(Records for locating displayed items)
================

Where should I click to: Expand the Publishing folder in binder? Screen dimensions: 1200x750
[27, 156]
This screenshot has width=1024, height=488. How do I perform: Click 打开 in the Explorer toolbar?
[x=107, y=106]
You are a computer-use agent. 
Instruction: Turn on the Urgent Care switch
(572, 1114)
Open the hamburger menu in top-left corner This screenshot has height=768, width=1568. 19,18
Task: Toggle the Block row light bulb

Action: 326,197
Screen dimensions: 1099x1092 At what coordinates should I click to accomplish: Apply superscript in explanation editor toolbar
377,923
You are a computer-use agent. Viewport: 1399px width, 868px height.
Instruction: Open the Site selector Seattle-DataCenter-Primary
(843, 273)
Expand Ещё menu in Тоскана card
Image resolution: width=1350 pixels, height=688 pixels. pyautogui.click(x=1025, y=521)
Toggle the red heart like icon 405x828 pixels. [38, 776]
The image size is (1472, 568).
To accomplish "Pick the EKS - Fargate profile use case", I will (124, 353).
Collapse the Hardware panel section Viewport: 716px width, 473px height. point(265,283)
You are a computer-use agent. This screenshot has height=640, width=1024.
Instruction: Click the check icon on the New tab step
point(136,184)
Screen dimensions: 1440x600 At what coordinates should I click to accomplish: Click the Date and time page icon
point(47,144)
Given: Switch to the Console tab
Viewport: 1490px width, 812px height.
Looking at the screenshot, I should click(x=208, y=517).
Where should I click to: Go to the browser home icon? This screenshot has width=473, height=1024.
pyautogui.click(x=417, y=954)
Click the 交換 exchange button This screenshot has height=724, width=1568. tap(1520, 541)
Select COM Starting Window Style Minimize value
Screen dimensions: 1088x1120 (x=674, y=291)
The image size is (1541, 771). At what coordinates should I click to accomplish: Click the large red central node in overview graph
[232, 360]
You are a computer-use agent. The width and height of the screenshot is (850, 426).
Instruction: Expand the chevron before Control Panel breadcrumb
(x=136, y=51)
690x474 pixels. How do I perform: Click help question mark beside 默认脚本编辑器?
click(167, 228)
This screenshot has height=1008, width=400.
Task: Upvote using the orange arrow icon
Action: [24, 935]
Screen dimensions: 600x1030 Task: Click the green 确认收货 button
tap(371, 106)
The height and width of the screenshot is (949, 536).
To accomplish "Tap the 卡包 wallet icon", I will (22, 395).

================

Copy every line of the records above exactly as it appears.

== Exercise answer ==
Where should I click to: Expand the Publishing folder in binder? Screen dimensions: 1200x750
[27, 156]
This screenshot has width=1024, height=488. How do I perform: Click 打开 in the Explorer toolbar?
[x=107, y=106]
You are a computer-use agent. 
Instruction: Turn on the Urgent Care switch
(572, 1114)
Open the hamburger menu in top-left corner This screenshot has height=768, width=1568. 19,18
Task: Toggle the Block row light bulb

Action: 326,197
Screen dimensions: 1099x1092 At what coordinates should I click to accomplish: Apply superscript in explanation editor toolbar
377,923
You are a computer-use agent. Viewport: 1399px width, 868px height.
Instruction: Open the Site selector Seattle-DataCenter-Primary
(843, 273)
Expand Ещё menu in Тоскана card
Image resolution: width=1350 pixels, height=688 pixels. pyautogui.click(x=1025, y=521)
Toggle the red heart like icon 405x828 pixels. [38, 776]
The image size is (1472, 568).
To accomplish "Pick the EKS - Fargate profile use case", I will (124, 353).
Collapse the Hardware panel section Viewport: 716px width, 473px height. point(265,283)
You are a computer-use agent. This screenshot has height=640, width=1024.
Instruction: Click the check icon on the New tab step
point(136,184)
Screen dimensions: 1440x600 At what coordinates should I click to accomplish: Click the Date and time page icon
point(47,144)
Given: Switch to the Console tab
Viewport: 1490px width, 812px height.
Looking at the screenshot, I should click(x=208, y=517).
Where should I click to: Go to the browser home icon? This screenshot has width=473, height=1024.
pyautogui.click(x=417, y=954)
Click the 交換 exchange button This screenshot has height=724, width=1568. tap(1520, 541)
Select COM Starting Window Style Minimize value
Screen dimensions: 1088x1120 (x=674, y=291)
The image size is (1541, 771). At what coordinates should I click to accomplish: Click the large red central node in overview graph
[232, 360]
You are a computer-use agent. The width and height of the screenshot is (850, 426).
Instruction: Expand the chevron before Control Panel breadcrumb
(x=136, y=51)
690x474 pixels. How do I perform: Click help question mark beside 默认脚本编辑器?
click(167, 228)
This screenshot has height=1008, width=400.
Task: Upvote using the orange arrow icon
Action: [24, 935]
Screen dimensions: 600x1030 Task: Click the green 确认收货 button
tap(371, 106)
The height and width of the screenshot is (949, 536).
To accomplish "Tap the 卡包 wallet icon", I will (22, 395).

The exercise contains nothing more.